Oak Groves

Last week mid-March, at my condominium committee meeting, I became aware that more than half the committee members had no way to discuss landscape planting decisions because they had no nouns to identify even the common names of any trees, bushes, or plants.  What they readily admitted was that as they walk though Gateway Park and on our condo’s property what they see is concrete and green stuff.  In the summer some of the green stuff they see that’s not green may be flowers that cost more money.   At the other extreme were two condo committee members who are Master Gardeners (certified by the US Agricultural Extension Service), and they know the common and the botanical names, the hardiness numbers, the light/water needs, and the difference between annuals and perennials of all that green stuff.  And, there I was a vicarious gardener (book shelves filled with gardening books, including Joseph Wood Krutch’s 1976 edition of Herbal) and a poet analyzing the committee’s language crisis while attempting to explain the time line of planting to the seers of green stuff for the Master Gardeners.

During that committee meeting I did what I could by way of translation and interpretation, but what really was needed was Joseph Wood Krutch’s approach as he explains in his Introduction:

Closely regarded, everyone of the individual plants will be found useful, beautiful, or wonderful—and not infrequently all three.  Perhaps the chief charm of the Herbalists (and certainly the one this book would like especially to suggest) is just that they are more likely than the modern scientist to impart a sense of beauty and wonder—both of which the scientist may feel, but considers it no part of his function to communicate.

What I really love about Krutch’s Herbal is that in that wondrous spirit he includes drawings of both weeds and flowers along with tales of trees that are either food sources or poisonous.  It seems as if he thinks of plants as unheard melodies for which there may be many lyrics for each song.

What I think as I walk under the dappled shadows of Gateway Park’s pin oaks is how good it is that pin oaks have no tap roots, otherwise they wouldn’t have been planted here in soil that’s barely three or four feet deep, hauled in to cover the underground parking garages and the four office buildings’ connecting service tunnels that are the pragmatic reason Gateway Park exists.  Otherwise, fifty years later most trees’ deep tap roots would have long ago broken through a host of BMWs and crawled down into Pittsburgh’s rumored fourth river.  Instead what we in downtown Pittsburgh have is an oak grove that’s pruned twice a year so the pin oaks won’t exceed the garage roofs’ weight-bearing limits.  We also have a squirrel habitat, a pigeon hang-out, a sculpture garden, a pedestrian short cut from Penn Avenue to Fort Duquesne Boulevard a backdrop for selfies and wedding party photographs.

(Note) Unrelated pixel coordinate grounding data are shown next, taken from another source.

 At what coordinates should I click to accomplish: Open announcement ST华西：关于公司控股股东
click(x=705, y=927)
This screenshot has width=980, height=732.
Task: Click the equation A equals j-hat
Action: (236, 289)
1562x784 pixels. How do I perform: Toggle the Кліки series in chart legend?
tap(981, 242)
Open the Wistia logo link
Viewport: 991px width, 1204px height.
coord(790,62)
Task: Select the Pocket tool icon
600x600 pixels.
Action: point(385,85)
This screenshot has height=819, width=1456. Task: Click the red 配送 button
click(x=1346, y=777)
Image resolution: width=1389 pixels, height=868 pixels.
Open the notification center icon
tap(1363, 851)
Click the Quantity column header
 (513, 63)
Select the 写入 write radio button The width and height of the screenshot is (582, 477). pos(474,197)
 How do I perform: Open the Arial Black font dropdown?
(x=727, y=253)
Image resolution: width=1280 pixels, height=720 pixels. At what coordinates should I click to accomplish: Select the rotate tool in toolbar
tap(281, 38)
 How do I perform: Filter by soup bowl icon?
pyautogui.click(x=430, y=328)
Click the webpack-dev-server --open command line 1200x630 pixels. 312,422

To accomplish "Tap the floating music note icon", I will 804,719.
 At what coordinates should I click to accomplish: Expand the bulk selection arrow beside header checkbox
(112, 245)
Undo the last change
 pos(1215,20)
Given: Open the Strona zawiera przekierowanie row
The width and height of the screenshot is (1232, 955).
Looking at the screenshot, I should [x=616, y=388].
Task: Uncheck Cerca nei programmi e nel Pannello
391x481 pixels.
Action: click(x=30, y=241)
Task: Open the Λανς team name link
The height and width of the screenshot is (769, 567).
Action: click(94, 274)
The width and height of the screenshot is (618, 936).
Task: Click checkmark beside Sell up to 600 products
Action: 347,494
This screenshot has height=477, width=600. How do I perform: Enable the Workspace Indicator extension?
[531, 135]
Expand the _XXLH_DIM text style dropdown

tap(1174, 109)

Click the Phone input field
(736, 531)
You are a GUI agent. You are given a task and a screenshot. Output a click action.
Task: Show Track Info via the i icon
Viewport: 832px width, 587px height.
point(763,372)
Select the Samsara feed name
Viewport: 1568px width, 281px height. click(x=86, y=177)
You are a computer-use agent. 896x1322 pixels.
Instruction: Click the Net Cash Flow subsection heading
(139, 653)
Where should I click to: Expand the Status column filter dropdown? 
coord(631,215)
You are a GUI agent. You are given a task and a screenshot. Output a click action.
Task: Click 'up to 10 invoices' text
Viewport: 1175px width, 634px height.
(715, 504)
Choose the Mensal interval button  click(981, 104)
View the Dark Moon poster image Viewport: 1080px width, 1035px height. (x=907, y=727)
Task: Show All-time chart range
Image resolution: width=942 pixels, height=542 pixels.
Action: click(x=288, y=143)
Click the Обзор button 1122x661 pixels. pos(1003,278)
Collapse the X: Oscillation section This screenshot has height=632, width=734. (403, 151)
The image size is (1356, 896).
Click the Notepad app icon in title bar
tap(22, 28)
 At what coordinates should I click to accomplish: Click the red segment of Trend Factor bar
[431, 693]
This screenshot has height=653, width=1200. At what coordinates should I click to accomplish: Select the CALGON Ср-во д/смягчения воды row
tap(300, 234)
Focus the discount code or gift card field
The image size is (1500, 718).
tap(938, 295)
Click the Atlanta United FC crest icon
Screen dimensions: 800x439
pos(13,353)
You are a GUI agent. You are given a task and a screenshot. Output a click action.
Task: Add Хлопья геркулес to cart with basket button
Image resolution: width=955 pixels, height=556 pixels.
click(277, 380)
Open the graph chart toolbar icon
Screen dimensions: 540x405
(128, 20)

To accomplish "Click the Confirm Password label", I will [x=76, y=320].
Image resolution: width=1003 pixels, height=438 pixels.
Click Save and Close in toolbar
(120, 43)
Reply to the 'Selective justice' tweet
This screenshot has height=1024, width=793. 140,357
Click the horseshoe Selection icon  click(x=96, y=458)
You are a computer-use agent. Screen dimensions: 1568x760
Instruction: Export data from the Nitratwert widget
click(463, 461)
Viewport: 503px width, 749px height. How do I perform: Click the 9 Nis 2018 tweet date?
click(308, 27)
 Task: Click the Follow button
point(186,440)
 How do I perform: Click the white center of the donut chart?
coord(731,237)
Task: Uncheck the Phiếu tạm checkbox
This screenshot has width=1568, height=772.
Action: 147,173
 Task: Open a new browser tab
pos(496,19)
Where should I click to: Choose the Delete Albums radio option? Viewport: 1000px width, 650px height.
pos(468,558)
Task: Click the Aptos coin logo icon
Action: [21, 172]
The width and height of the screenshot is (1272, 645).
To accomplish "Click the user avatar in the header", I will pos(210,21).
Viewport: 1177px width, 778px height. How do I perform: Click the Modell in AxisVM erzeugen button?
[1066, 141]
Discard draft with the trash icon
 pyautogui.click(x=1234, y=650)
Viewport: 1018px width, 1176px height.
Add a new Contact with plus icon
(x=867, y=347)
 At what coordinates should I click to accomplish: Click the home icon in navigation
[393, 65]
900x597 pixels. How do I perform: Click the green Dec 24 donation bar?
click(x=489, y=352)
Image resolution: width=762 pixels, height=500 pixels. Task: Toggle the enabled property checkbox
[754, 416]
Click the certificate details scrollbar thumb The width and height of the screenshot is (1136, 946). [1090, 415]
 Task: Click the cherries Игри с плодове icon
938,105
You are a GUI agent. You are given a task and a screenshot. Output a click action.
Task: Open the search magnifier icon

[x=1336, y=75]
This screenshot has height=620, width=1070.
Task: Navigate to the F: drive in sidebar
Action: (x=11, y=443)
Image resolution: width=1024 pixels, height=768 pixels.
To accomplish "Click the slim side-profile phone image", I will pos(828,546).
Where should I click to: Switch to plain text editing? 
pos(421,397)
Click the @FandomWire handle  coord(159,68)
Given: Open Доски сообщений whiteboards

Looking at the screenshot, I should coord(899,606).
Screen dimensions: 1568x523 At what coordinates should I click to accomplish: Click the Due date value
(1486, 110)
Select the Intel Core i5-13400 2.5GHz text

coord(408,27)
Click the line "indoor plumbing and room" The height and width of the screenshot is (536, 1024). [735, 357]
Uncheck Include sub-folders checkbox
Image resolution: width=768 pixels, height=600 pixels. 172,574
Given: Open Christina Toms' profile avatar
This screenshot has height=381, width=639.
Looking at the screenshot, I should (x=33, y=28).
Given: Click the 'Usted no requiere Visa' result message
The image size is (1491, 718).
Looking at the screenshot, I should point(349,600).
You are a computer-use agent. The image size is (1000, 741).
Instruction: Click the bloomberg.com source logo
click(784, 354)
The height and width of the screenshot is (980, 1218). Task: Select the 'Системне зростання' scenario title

And, an oak grove for a local poet to amble through to remember the Welsh folk tune, “The Ash Grove” that she used to sing during Music Assemblies when she attended the Mill Village Grade School, and the same long-lined tune that’s repurposed for several hymns.  Yes, I know that tune is for ash trees rather than oak trees, but in England and Wales ash groves and oak groves are equally magical and/or scared, therefore, suffice for me.  My knowing the names of the trees and of the under story plants and bushes—azaleas, mountain laurel, roses—enlarges and charges the universe of my condo home.

One of my favorite poems, “Names of Horses,” by Donald Hall recounts life as it was lived on his grandparents’ farm when horses were not only the most common mode of transportation, but also the live machines that made the hard work of New England farming possible.  His poem ends

For a hundred and fifty years, in the pasture of dead horses,
roots of pine trees pushed through the pale curves of your ribs,
yellow blossoms flourished above you in autumn, and in winter
frost heaved your bones in the ground—old toilers, soil makers:

O Roger, Mackerel, Riley, Ned, Nellie, Chester, Lady Ghost.

Hall’s list of those proper nouns—the horses’ names—empowers each reader’s imagination, enlarges each reader’s mind, each reader’s soul.